Alaska News

Elise Patkotak: To end abuse, good men must break silence

Neither Lisa Murkowski nor public safety at any level can impact domestic violence and sexual assault in Bush Alaska as much as the good men of those villages can. The men in those villages need to stand up for their mothers, sisters, daughters, nieces and grandmothers. They must make it clear that anyone who hurts them is no longer a welcomed member of the community.

Currently, men who abuse at night can go out with their hunting partner in the morning and feel no consequences. Nothing is said or done that would make the abuser the slightest bit uncomfortable. Abusers get elected or selected to positions of power on village and tribal councils. So the entire burden of this problem falls on the courts, the police and the women themselves. The men pay only if they are caught and successfully prosecuted. And even then, when their sentence is served, they often return to their village and take up life as though nothing had happened.

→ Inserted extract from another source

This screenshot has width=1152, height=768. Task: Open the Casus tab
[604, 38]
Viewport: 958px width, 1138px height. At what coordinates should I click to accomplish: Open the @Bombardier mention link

Abuse is not only a Native problem. But when you are in an isolated village and dependent on others to survive, the issue of abuse and sexual assault takes on another whole layer of horror. The man beating you tonight is the same one you will depend on tomorrow to bring meat to the table.

I know a lot of Alaska Native men and most are honorable, kind and brave. Look at the story in the paper last week. A young man from Barrow, John Ahkivgak, disarmed a man holding a knife to a boy's throat. He saw something that had to be done and he did it. That's the type of Native man I grew to know and admire over my years on the North Slope.

What I simply can't understand is how those same men cannot find a way to intervene when they see one of their own harming a woman in their village. What I simply can't understand is how these same men, most of whom treat the women in their lives with loving respect, can go out with a hunting buddy who uses his wife or girlfriend as a punching bag. What I don't understand is how the Native corporations that are so powerful in so many ways can seem so powerless to stop this epidemic of violence, or even raise a voice against it.

This is not something that can be ignored. It affects not just this generation but future generations. If left unchecked, this violence will destroy Native cultures in this state as much, if not more, than the intrusion of the Western world so many years ago. A young boy who sees his father abuse his mother with no consequences is going to grow up thinking that is the way men of his culture treat their woman. A girl who experiences sexual assault in her home with no consequences to the man abusing her will grow up accepting that her culture condones this since neither her family nor her village protected her.

Do Native men really want their daughters and sisters to grow up thinking they are not worthy of respect because they see men in their village who abuse women continue to be allowed to sit in positions of power? What message do they think this sends to Native women? In a small village, even Native women who have a safe home see the abuse around them. They have to wonder at some point why the men in their village don't make the abuser an outcast, someone who is no longer welcomed as part of their village unless he completely changes his ways.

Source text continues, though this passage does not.